Historically, advanced countries have innovated high-tech products that require high-wage educated workers and extensive R&D, while developing countries specialize in old manufacturing products. The reason for this was that the advanced countries had a near monopoly on scientists and engineers and other highly educated workers.
As China, India and other developing countries have increased their number of university graduates, this monopoly on high-tech innovative capacity has diminished. Today, most major multinationals have R&D centers in China or India, so that the locus of technological advance may shift.
Certainly, the rate of technological catch-up will grow, reducing the lead of advanced countries over the lower wage developing countries.
Business experts report that if the work is digital — which covers perhaps 10% of employment in the United States — it can and eventually will be off-shored to low-wage highly educated workers in developing countries.

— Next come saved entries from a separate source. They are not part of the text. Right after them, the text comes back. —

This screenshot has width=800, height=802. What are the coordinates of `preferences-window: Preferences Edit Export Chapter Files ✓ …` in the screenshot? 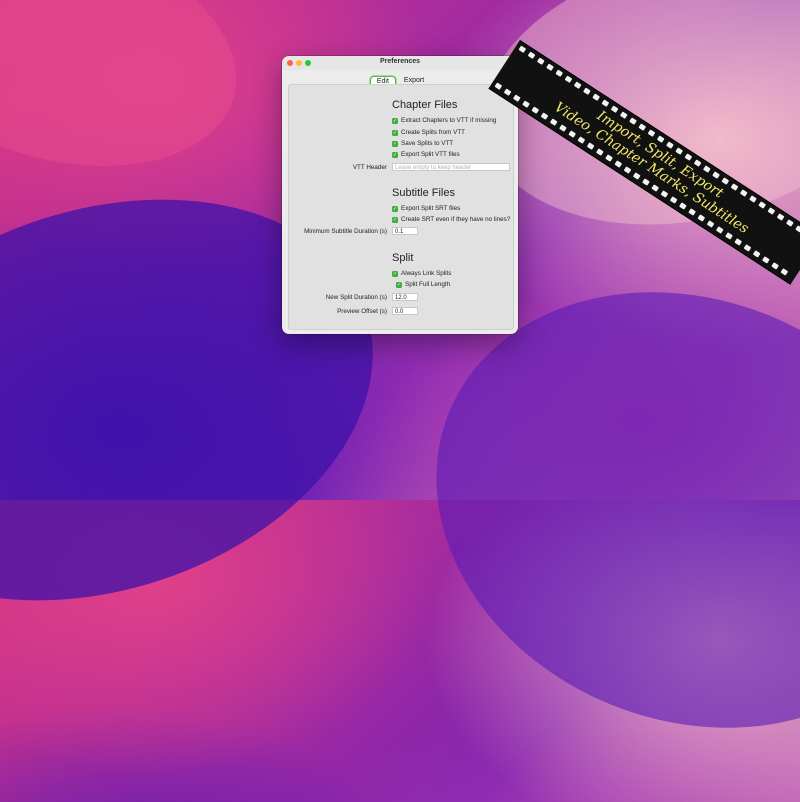 It's located at (400, 195).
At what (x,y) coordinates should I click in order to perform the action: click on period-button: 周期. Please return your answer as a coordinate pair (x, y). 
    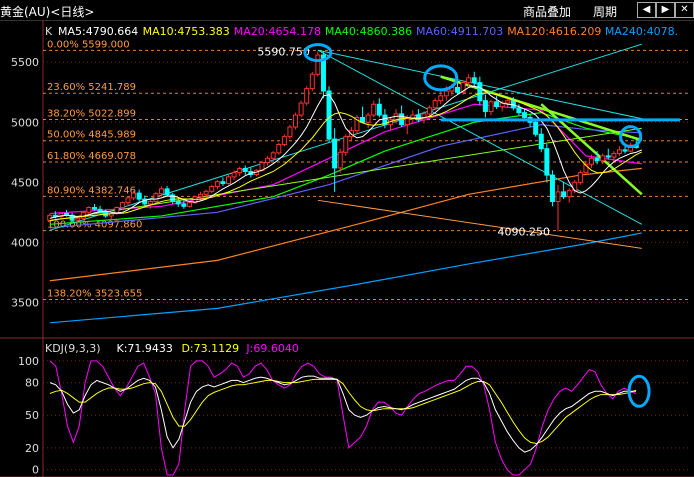
    Looking at the image, I should click on (605, 12).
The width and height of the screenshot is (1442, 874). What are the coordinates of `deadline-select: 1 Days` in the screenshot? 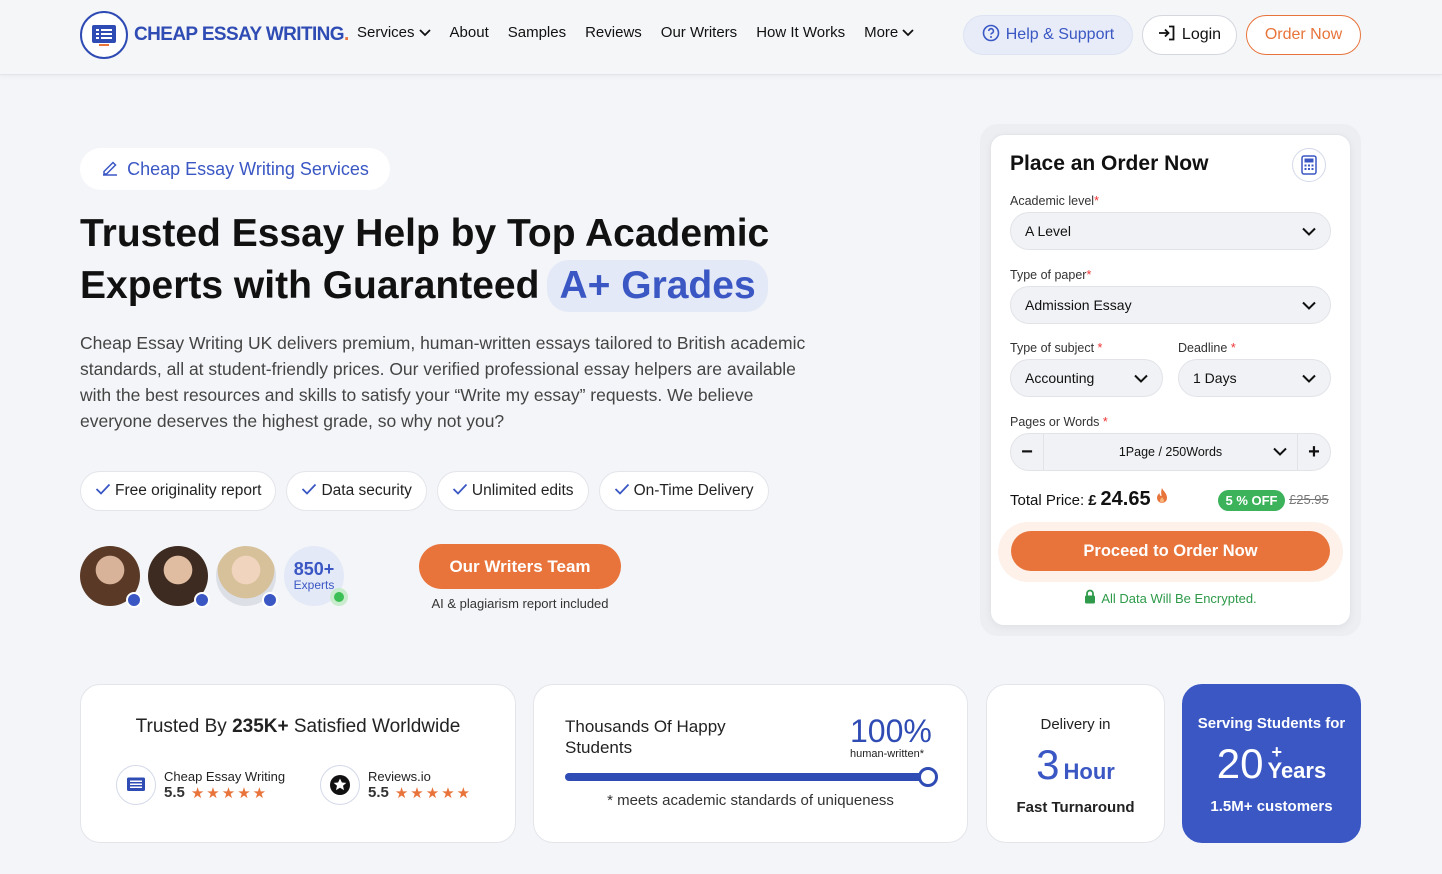 It's located at (1254, 378).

If and when Russia gets its economic act together, labor market pressures on educated and skilled workers will grow.
The entry of China, India and the former Soviet bloc to the global capitalist economy is a turning point in economic history. For the first time, the vast majority of humans will operate under market capitalism, with access to the most modern technology.
The workers in these new entrants to the global capitalist system should make great gains in reducing rates of poverty, as indeed has occurred in China and India over the past 10-15 years.
But there will be a long and difficult transition for workers throughout the world to this change — a more formidable transition than that associated with the recovery of Europe and Japan after World War II.
In advanced countries, real wages and/or employment are likely to grow more slowly than in years past. In developing countries that have traditionally been part of the global economy, manufacturing jobs are at risk.
They are likely to see a shift in labor to the informal sector with rising poverty, as indeed has occurred in many countries. China and India themselves are likely to face problems. Inequality in China and the former Soviet bloc has risen at rates unprecedented in economic history. Inequality has historically been high in India.
Large numbers of rural workers in China and India could lose from globalization, creating dangers of social unrest, particularly in non-democratic China.
Responsibility of policymakers
What does all this mean for economic policymakers and officials at the World Bank and their counterparts at the International Monetary Fund?
For a long time, the World Bank and the IMF have tended to blame economic problems on insufficient labor flexibility, or fiscally irresponsible governments with excessive expenditures on social safety nets, as well as on government interventions in markets.
The IMF, in particular, has sought to protect capital, particularly foreign capital, as its actions in Argentina make clear. But with a doubled workforce, capital should be quite capable of taking care of itself.
The world needs to abandon the Washington Consensus model of globalization that was designed, not all that successfully, for an utterly different global economy.
The world needs a new model of globalization and new policies that put upfront the well-being of workers around the world. They will be on the short end of the stick for a long time to come.
Takeaways
The world needs to abandon the Washington Consensus model of globalization that was designed, not all that successfully, for an utterly different global economy.
Countries that hoped to grow through exports of low-wage goods must look for new sectors if they are to make it in the global economy.
Workers will be on the short end of the stick for a long time to come.
A decline in the global capital/labor ratio shifts the balance of power in markets away from wages paid to workers and toward capital, as more workers compete for working with that capital.
The entry of China, India and the former Soviet bloc to the global capitalist economy is a turning point in economic history.